-- GOAL OF THE EXERCISE --
Starting at the line containing "Click the frowning face feedback icon" and ending at the line containing "Action: click(407, 98)", format the data below as a Markdown table with columns Row and Text. Number each line and leave out blank ones.
——————————
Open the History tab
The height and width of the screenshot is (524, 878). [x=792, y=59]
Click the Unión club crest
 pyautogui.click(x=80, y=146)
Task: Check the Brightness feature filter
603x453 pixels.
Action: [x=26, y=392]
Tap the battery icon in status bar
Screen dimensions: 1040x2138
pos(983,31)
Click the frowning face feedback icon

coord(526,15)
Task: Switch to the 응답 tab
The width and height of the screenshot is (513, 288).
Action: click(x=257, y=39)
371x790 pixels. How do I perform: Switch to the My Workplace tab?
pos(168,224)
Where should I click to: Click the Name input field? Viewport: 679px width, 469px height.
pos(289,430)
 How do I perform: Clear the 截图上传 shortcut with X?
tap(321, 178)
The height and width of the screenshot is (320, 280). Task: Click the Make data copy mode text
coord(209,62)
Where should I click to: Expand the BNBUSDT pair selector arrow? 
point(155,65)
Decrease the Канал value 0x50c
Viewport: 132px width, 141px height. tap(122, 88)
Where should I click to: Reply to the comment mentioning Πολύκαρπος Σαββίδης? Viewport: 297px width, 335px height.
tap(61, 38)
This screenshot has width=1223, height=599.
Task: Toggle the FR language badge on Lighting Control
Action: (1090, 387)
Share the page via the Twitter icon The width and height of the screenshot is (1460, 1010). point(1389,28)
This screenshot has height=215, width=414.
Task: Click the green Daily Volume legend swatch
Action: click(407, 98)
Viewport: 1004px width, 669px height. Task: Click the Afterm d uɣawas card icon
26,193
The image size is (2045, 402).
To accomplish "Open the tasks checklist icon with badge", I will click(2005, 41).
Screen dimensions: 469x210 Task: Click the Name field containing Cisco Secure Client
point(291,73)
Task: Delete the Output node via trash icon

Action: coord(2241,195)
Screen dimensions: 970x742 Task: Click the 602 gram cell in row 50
——————————
-- FULL ANSWER --
| Row | Text |
|---|---|
| 1 | Click the frowning face feedback icon |
| 2 | coord(526,15) |
| 3 | Task: Switch to the 응답 tab |
| 4 | The width and height of the screenshot is (513, 288). |
| 5 | Action: click(x=257, y=39) |
| 6 | 371x790 pixels. How do I perform: Switch to the My Workplace tab? |
| 7 | pos(168,224) |
| 8 | Where should I click to: Click the Name input field? Viewport: 679px width, 469px height. |
| 9 | pos(289,430) |
| 10 |  How do I perform: Clear the 截图上传 shortcut with X? |
| 11 | tap(321, 178) |
| 12 | The height and width of the screenshot is (320, 280). Task: Click the Make data copy mode text |
| 13 | coord(209,62) |
| 14 | Where should I click to: Expand the BNBUSDT pair selector arrow?  |
| 15 | point(155,65) |
| 16 | Decrease the Канал value 0x50c |
| 17 | Viewport: 132px width, 141px height. tap(122, 88) |
| 18 | Where should I click to: Reply to the comment mentioning Πολύκαρπος Σαββίδης? Viewport: 297px width, 335px height. |
| 19 | tap(61, 38) |
| 20 | This screenshot has width=1223, height=599. |
| 21 | Task: Toggle the FR language badge on Lighting Control |
| 22 | Action: (1090, 387) |
| 23 | Share the page via the Twitter icon The width and height of the screenshot is (1460, 1010). point(1389,28) |
| 24 | This screenshot has height=215, width=414. |
| 25 | Task: Click the green Daily Volume legend swatch |
| 26 | Action: click(407, 98) |